Donald Trump and Vladimir Putin will meet as presidents for the first time, Friday, in Hamburg, Germany.
Taking place on the sidelines of the G-20 summit, it will be a short meeting.
Still, based on prior experience, it should be interesting. After all, Putin likes to use his first meetings with American presidents to seduce them into his web of lies.
In 2001, Putin impressed President George W. Bush by pretending he shared Bush’s Christian views and wanted to lead Russia into a union with Western modernity. Bush fell for it, saying, “I looked the man in the eye. I was able to get a sense of his soul.”
At their first meeting in 2009, Putin stroked Obama’s ego by adopting his “hope and change” motto. As Putin put it, “We link hopes for development of our relationship with your name.” Again, it worked. A senior U.S. official stated that Obama left the meeting “very convinced [Putin} is a man of today and he’s got his eyes firmly on the future.”
Putin then spent the next eight years playing Obama. History thus offers a warning to Trump.
But what should he expect Putin to do?
Well, first, he should prepare for Putin to play to his insecurities. Putin will likely tell Trump that he has always believed the American press to be “unfair.” Indeed, Putin has already laid the groundwork for this statement. In his interview with Megyn Kelly, last month, Putin attacked the U.S. media, saying “You create a sensation out of nothing. And out of the sensation, you turn it into a weapon of war against the current president … you people are so creative over there. Your lives must be so boring.”
Next, Putin will probably imply that the media hate Trump because he denied Clinton the White House. Again, the focus here will be reassuring Trump that his “fake news” vendetta is justified.
Believing he has sucked Trump into his corner, Putin will then broach policy issues.
Syria is likely to be first up. The Russians want Trump to accept Assad as Syria’s leader. In return, they claim, Russia will cooperate in the fight against ISIS. But it’s a lie. The Russians have little interest in destroying ISIS and even less capability to assist the coalition (without annihilating city blocks in the process). Still, Putin is concerned with the increasing consolidation of U.S. power in northern and eastern Syria. Establishing U.S. Military garrisons in both areas, Defense Secretary Jim Mattis has prevented Assad from claiming more territory. Expect Putin to tell Trump that those bases make peace harder rather than easier.
Still, Putin is not an idiot. He knows that Trump is under domestic pressure for his Russia policy. Correspondingly, Putin is likely to give Trump what, in spy-speak, is called “a dangle.” A dangle is the offer of a fake victory designed to achieve a hidden effect. But the key point here is that Putin wants to give Trump a win that he can sell back home in the U.S., but not enough of a win that it actually negatively affects Russian interests. For one example, Putin might offer a new peace summit or ceasefire on Ukraine or Syria. Or he might strongly condemn North Korea’s ballistic missile program. Or he might commit to new assistance against ISIS.

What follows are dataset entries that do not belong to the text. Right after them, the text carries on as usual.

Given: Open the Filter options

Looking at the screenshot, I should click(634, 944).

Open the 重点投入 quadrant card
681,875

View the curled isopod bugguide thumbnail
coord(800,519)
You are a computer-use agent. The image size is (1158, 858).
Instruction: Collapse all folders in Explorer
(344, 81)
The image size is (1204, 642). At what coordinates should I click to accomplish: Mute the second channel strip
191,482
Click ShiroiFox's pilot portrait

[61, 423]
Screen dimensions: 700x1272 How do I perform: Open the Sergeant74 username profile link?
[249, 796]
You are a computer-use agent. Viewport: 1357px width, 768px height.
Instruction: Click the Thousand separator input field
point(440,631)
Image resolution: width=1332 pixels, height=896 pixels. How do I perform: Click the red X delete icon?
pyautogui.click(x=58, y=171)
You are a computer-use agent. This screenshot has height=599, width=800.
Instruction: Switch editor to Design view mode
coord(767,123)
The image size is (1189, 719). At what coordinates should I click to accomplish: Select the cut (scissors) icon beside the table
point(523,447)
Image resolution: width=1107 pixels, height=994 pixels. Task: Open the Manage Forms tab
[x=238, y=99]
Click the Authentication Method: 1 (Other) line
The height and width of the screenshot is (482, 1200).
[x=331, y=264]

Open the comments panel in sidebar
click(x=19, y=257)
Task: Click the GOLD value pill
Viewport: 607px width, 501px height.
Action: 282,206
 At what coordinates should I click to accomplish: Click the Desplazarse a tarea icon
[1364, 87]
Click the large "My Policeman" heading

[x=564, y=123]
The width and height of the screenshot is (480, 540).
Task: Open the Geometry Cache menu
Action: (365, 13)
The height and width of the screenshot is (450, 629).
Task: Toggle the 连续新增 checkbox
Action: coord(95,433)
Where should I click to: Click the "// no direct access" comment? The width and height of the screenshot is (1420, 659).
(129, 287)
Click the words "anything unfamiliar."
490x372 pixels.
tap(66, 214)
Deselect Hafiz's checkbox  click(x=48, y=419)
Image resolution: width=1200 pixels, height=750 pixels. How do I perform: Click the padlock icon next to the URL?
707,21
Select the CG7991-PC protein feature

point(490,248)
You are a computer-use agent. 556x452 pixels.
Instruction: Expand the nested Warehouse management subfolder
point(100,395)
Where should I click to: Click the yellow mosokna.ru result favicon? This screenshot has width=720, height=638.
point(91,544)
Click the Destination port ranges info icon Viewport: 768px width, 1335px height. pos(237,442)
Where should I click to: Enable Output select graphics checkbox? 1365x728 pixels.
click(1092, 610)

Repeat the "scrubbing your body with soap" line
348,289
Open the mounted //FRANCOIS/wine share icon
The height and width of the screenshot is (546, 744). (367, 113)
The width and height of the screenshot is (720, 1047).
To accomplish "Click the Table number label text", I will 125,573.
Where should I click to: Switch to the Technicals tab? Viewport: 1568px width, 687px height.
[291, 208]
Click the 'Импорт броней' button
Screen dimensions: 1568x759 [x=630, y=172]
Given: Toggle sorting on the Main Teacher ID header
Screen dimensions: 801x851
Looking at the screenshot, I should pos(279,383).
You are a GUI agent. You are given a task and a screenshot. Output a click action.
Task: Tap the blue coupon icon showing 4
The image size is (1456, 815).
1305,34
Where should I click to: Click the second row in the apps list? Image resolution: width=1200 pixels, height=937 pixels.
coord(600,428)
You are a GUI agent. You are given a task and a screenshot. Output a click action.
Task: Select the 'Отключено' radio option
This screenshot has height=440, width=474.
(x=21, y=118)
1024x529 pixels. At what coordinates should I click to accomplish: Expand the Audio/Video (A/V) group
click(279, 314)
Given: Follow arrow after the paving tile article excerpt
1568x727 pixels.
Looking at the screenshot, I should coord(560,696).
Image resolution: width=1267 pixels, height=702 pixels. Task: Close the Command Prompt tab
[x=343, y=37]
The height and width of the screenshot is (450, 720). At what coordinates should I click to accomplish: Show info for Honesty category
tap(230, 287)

Regardless, Putin’s offerings won’t lead to anything substantial. They’ll be just enough for Trump to claim one success from the meeting.
Whatever he does, however, we can predict the basic outline of Putin’s strategy. After all, it employs three sustaining prongs: Manipulate, disorient, and if necessary, out-escalate.
Of course, it’s also worth watching what Trump says and does in his meeting. Because if Trump praises Putin or fails to challenge him on issues like Syria or Ukraine, he will discredit himself. This obviously matters in a domestic sense, but the true concern here is how U.S. allies would view pro-Putin messaging from Trump. It would fundamentally destabilize allied confidence in Trump’s commitment to NATO and U.S. leadership more generally. President Barack Obama never seemed to realize that perceptions of a leader’s strength matter greatly. Trump must not make the same mistake.
Ultimately, Trump must be cautious. Putin may offer pleasant words, but the rubble of Aleppo, the bodies of London and Moscow, and the wreckage of MH-17 render a different truth. Putin is a leader who revels in deception and relies upon human devastation. He does not want to be America’s friend.